Cons: They lack the power and capacity of full-sized upright or canister models.

Robotic Vacuums
Pros: Robotic vacuums do the grunge work while you relax. In uncluttered rooms, a robotic can touch up between regular manual vacuuming sessions. The better models can find their way out of tight spots and around extension cords. Many models can be controlled via a smartphone app.

Cons: No robotic vacuum can match the deep cleaning you’ll get from the best uprights and canisters. These vacuums are not the ideal choice if you have shag carpeting or area rugs.

Central Vacuums
Pros: They’re easier to use than a canister. With no vacuum body to pull along, you carry only the hose and powerhead. Central vacuums tend to be relatively quiet, and their dirt chambers don’t need to be emptied very often.

Cons: Central vacuums are pricey and require professional installation. Their 30-foot hoses can be cumbersome to wield, and they hog storage space. And there’s no in-unit place to store cleaning tools while you work.

What to Consider While Shopping
Today’s vacuums come in a range of designs, sleek shapes, and cool colors. What matters most is how well they clean. Remember that one type of vacuum might have features that appeal to you, but it should also fit your cleaning needs.
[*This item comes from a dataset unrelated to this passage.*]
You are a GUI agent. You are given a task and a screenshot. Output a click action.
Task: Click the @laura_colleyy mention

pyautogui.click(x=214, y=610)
Pet owners, take note: Upright and canister vacuum cleaners that excel at regular jobs typically test best in show for picking up pet hair.

Check the Features
A vacuum cleaner with a motorized brush cleans carpets better than one powered only by suction. A switch that can deactivate the brush will help protect the finish of bare floors and avoid scattering debris. Consider models with a manual carpet pile-height adjustment control, along with suction control for cleaning draperies and other delicate fabrics.

Bagged vs. Bagless
Bagless vacuum cleaners save on the cost of purchasing bags, but they also require more filters that need periodic cleaning or—for HEPA filters—replacing. The dust and mess of emptying the bin of a bagless model can be problematic if you have asthma or allergies.

Try It Out
Even if you order online, consider going to a store first. Push, pull, turn, and lift the vacuum cleaners you’re considering. Check out the controls and features. If an online price is low, see whether the store will match it.

Keep an Ear Out for Noise
No vacuum cleaner in our ratings is so loud that we recommend hearing protection, but any vacuum will seem louder in a room with a lot of echo, such as a tiled bathroom. Canister vacuums tend to be quieter.

Watch for Sales
Discounts of 20 to 30 percent off are increasingly available, especially during the holiday season. For mass-market brands, you don’t have to wait until Black Friday. Check store circulars or sign up on manufacturer or retailer email lists to receive coupons and news of upcoming promotions.

Connected or Not?
Not all robotic vacuums have WiFi connectivity—some just simply clean. Those without connectivity are better for your privacy and security because they don’t send data anywhere, but you’ll lose out on some more advanced features, such as mapping and targeted cleaning.